YOUR INSTRUCTIONS -> Scan the entries below for the word "Filter", then copy each line that holds it.

RECORDS TO USE ->

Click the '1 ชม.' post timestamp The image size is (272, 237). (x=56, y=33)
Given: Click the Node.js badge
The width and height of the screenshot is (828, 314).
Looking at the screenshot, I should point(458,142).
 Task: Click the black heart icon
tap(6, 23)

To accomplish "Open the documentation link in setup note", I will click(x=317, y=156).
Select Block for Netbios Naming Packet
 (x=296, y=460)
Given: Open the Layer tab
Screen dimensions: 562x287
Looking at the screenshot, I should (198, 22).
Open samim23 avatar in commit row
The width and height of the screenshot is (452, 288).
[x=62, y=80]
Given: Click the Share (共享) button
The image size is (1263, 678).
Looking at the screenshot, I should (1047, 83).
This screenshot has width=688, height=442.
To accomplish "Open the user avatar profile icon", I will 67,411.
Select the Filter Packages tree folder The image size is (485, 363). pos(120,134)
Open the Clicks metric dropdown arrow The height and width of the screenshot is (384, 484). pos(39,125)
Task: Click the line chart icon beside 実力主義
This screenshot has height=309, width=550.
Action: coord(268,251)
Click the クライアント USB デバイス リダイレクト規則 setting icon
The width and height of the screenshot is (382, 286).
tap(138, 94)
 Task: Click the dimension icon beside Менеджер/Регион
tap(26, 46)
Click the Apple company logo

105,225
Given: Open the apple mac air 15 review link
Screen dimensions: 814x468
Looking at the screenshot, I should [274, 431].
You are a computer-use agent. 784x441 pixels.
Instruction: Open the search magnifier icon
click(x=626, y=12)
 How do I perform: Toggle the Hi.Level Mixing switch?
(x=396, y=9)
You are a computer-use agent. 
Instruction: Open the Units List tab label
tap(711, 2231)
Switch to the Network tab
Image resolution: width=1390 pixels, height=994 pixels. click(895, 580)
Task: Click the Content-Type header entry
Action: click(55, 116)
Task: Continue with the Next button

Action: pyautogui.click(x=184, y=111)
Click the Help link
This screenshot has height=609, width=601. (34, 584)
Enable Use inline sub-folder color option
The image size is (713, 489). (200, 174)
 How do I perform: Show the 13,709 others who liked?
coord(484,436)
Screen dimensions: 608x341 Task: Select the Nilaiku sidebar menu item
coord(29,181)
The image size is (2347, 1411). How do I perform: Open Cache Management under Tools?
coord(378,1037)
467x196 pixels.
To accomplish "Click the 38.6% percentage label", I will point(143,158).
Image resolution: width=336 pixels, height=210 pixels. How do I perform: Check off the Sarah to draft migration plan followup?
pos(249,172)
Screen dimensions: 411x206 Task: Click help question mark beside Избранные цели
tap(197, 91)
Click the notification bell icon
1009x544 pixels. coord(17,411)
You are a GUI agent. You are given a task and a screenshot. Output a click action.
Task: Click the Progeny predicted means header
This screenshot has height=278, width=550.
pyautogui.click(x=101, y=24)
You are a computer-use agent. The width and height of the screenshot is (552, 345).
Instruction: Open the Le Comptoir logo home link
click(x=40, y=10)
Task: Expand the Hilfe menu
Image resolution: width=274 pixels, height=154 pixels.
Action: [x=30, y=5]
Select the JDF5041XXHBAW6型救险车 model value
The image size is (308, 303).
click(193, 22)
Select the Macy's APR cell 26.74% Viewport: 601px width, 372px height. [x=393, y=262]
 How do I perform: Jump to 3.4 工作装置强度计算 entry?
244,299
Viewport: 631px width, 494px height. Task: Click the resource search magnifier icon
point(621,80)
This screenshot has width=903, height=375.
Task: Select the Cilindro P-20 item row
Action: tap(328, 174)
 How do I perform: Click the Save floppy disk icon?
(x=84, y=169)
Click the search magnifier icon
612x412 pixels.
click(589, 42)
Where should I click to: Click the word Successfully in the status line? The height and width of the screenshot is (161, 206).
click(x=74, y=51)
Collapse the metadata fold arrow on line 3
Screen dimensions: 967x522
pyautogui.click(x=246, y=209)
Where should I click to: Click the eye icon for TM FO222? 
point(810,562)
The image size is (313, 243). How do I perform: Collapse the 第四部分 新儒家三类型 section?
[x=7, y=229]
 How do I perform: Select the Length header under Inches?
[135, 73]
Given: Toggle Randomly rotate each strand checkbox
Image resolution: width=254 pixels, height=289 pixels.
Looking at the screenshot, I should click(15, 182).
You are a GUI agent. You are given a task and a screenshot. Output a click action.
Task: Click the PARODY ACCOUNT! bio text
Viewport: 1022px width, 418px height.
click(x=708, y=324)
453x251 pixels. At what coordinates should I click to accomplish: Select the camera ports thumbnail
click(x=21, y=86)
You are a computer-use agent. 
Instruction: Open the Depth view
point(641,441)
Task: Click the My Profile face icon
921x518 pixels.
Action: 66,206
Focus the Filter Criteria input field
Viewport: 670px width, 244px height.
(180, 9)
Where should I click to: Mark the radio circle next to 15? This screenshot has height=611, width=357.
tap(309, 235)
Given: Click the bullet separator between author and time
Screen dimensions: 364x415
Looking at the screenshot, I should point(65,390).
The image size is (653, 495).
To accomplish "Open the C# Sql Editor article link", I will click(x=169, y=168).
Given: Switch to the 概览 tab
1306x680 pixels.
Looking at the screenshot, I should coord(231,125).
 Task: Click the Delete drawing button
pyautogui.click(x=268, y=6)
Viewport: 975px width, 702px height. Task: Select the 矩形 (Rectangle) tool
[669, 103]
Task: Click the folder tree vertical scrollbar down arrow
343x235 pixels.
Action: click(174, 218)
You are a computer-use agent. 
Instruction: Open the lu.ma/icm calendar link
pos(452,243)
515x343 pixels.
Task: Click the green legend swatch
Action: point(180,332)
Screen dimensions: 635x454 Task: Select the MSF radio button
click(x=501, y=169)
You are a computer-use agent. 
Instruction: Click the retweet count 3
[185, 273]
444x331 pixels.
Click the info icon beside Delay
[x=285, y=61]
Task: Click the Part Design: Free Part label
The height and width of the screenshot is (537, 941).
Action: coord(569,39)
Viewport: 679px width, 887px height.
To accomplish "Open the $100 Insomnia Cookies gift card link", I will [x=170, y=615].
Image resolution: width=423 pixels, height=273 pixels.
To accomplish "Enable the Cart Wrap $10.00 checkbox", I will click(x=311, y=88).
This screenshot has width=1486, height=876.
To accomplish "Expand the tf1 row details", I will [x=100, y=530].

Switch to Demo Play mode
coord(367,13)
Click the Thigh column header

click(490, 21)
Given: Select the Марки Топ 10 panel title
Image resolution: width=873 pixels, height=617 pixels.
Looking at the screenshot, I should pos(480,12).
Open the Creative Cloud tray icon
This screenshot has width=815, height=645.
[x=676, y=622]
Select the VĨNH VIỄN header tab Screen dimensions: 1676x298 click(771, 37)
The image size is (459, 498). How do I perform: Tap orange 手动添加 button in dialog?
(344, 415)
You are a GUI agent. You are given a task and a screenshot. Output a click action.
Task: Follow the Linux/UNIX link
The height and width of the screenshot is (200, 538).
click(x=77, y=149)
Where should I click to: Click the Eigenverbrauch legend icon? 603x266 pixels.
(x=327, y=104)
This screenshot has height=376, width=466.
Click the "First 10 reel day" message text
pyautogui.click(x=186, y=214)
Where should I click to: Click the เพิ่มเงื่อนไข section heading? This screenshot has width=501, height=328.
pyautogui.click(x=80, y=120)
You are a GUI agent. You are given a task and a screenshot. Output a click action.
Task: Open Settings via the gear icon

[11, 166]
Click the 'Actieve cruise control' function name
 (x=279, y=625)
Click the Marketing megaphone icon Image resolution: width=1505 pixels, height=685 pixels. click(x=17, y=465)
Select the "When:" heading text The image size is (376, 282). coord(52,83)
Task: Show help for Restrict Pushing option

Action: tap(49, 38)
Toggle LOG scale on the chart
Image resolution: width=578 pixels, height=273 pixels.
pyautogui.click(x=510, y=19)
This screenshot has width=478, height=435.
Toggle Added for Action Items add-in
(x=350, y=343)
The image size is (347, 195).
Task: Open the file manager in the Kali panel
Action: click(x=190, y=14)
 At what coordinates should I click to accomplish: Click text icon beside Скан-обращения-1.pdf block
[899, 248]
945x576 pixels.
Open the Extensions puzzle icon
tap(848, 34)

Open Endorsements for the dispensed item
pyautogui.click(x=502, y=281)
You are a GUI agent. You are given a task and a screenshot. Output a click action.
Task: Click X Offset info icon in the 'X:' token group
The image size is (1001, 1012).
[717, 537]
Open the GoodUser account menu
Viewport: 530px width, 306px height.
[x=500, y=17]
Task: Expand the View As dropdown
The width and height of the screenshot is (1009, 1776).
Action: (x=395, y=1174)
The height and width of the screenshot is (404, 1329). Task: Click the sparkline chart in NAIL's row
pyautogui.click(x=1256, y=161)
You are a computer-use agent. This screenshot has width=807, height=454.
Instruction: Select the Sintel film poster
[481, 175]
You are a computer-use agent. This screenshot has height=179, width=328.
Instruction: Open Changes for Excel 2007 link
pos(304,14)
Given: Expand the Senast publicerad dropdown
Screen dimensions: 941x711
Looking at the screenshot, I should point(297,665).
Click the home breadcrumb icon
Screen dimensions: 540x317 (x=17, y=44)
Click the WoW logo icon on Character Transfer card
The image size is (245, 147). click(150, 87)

THE ANSWER ->
Select the Filter Packages tree folder The image size is (485, 363). pos(120,134)
Focus the Filter Criteria input field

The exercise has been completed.